First of all, I am going to burst I am so excited that my newest, never before seen BOOTCAMP is open for sign-ups!!  We start next week and it’s called Raising Healthy Eaters and it is your answer to how to raise children who have a healthy relationship with food, can make good choices when they are away from you, and how to stop being a short order cook.  If you’re new here, I raised three children (two of whom were really picky and now they’re not!), taught over a thousand students (mostly moms) in person over the years, and educated hundreds of elementary school students in nutrition and gardening.  I’ve been there, seen it, heard it, counseled, learned, and implemented my strategies FOR CHILDREN OF ALL AGES with incredible success.  I have poured all my knowledge into this course and I cannot wait to change your life!!!  For my website subscribers and my students, I am sweetening the deal with a $100 off coupon code:  KIDS100

Now to the recipe! I’ll come clean really quickly and note that there are no actual lasagne noodles in this recipe/in these mushrooms.  I just stuffed the mushrooms with some of the classic ingredients you would often find in lasagne, like ricotta and tomato sauce.
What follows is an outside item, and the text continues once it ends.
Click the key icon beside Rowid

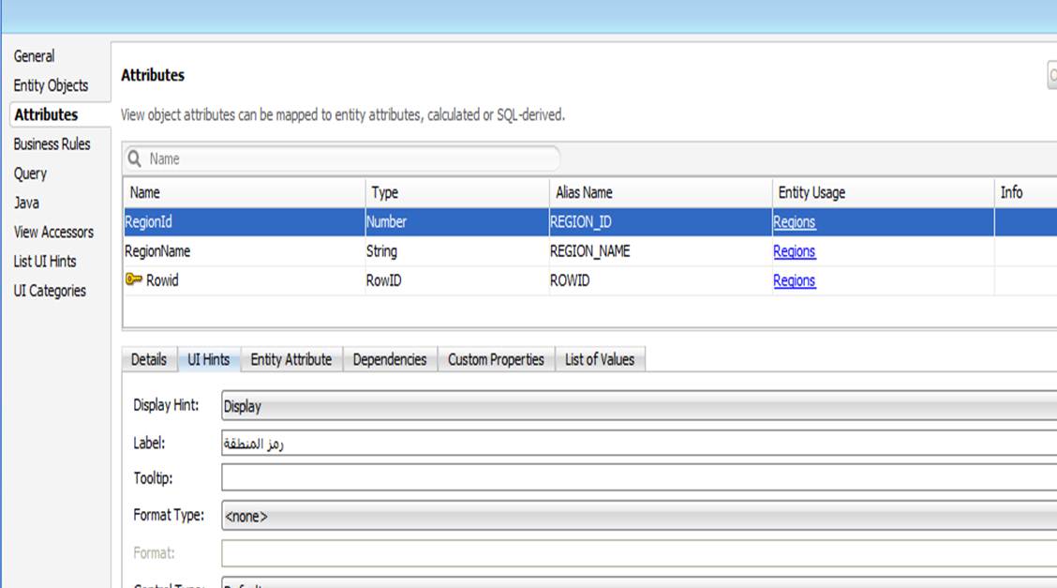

This is a nutritious take on lasagne, which often feels heavy and loaded with tons of dairy, sometimes meat, and white pasta.

I think traditional lasagne can fit into a healthy diet, of course, but I feel very weighed down and not awesome after I eat it.  These stuffed portobello mushrooms give me all the satisfaction of lasagne, and all the nutrition of mushrooms (they’re full of minerals, B vitamins and phytonutrients) and I feel great afterwards!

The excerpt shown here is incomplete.